Newsweek ranks South Tahoe High among nation’s top schools
SOUTH LAKE TAHOE, Calif. – South Tahoe High School was ranked among the nation’s top 6 percent of high schools by Newsweek magazine for the fourth time in the past five years.
Each year, Newsweek picks the best high schools in the country based on how many students are challenged with advanced-placement college-level courses and tests. More than 1,600 schools – 6 percent of all the public schools in the United States – made the list. South Tahoe High came in at 1097 based on 2009 data.
The school did not make the list in 2009, but was ranked 1047 in 2008, 562 in 2007, and 975 in 2006.
Neighboring Whittell High School in Zephyr Cove and Douglas High School in Minden, both within Nevada’s Douglas County School District, did not make the list. Incline Village High School, in the Washoe County School District, ranked 767.
Three California schools made the top 20 list: Oxford Academy in Cypress, Preuss UCSD in La Jolla and Pacific Collegiate in Santa Cruz.
Dr. James Tarwater, superintendent for the Lake Tahoe Unified School District, said the district is proud to provide opportunities for students to successfully undertake AP coursework.
“To encourage students to challenge themselves academically and to enable students to be more competitive when applying for admission to post-secondary institutions, STHS provides rigorous advanced placement coursework,” Tarwater said in an e-mailed response. “Our rigorous standards are reflected in Newsweek’s ranking.”
South Tahoe High Principal Ivone Larson said 100 percent of the school’s students take the AP tests.
‘We have a very strong advanced placement program,” Larson said. “We have state funds to subsidize the test for students who don’t have the funds to test. We offer extensive courses … That’s what makes our data really strong.”
Larson said the school offers 11 advance placement courses and six honors courses, including English, math, social studies, science, biology, calculus, psychology, Spanish, U.S. history and world history.
“We continue to encourage our students to take the most rigorous curriculum and take the AP exam, which is like the final exam in a college course,” Larson said.
However, some feel the “America’s Best High Schools” list is faulty due to the methodology used to rank schools.
For instance, one of the major standards by which schools are graded is the number of college preparatory tests – IB, AP and Cambridge – given at a high school divided by the number of graduating seniors, so smaller schools are not punished.

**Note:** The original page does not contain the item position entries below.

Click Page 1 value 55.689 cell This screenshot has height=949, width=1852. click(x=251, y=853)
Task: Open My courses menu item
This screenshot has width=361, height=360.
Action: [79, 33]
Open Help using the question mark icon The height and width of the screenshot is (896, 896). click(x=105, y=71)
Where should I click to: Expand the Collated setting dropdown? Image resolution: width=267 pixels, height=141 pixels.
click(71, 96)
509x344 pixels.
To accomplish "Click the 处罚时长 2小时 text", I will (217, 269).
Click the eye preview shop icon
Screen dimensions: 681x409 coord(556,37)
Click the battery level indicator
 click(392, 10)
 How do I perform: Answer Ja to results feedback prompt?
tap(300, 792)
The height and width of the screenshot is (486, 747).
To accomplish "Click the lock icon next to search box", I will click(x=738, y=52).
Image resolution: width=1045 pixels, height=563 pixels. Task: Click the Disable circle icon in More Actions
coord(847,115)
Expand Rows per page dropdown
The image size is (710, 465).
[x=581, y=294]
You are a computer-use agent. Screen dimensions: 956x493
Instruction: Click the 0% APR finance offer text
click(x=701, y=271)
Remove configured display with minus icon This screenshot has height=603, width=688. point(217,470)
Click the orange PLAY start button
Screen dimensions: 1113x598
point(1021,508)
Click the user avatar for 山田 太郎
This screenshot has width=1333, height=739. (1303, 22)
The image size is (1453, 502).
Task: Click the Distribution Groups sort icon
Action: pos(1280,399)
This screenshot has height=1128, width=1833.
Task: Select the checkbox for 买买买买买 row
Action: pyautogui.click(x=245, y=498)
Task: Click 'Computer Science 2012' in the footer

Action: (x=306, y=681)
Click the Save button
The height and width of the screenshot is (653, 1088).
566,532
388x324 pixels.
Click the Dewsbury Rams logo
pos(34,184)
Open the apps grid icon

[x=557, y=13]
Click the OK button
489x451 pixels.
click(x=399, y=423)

The number of students who actually pass the tests – the percentage of students who scored 3, 4 or 5 on the five-point AP test or 4, 5, 6 or 7 on the seven-point IB test- are not factored in the list rankings.
Newsweek contributing editor Jay Mathews – who manages the compilation of the list – said using passing rates as a standard encourages schools to reduce test-taking participation by selecting and encouraging only the best students to take the tests.
“I decided not to count passing rates in the way schools had done in the past because I found that most American high schools kept those rates artificially high by allowing only top students to take the courses,” said Mathews via the Newsweek website.
However, the Washington Post added the “Equity and Excellence” statistical rating developed by the College Board, which demonstrates passing rates at each respective school.
South Tahoe High School’s E&E rating is 26.5 percent. The national average is 14.1 percent.
Tribune reporter Matthew Renda contributed to this report.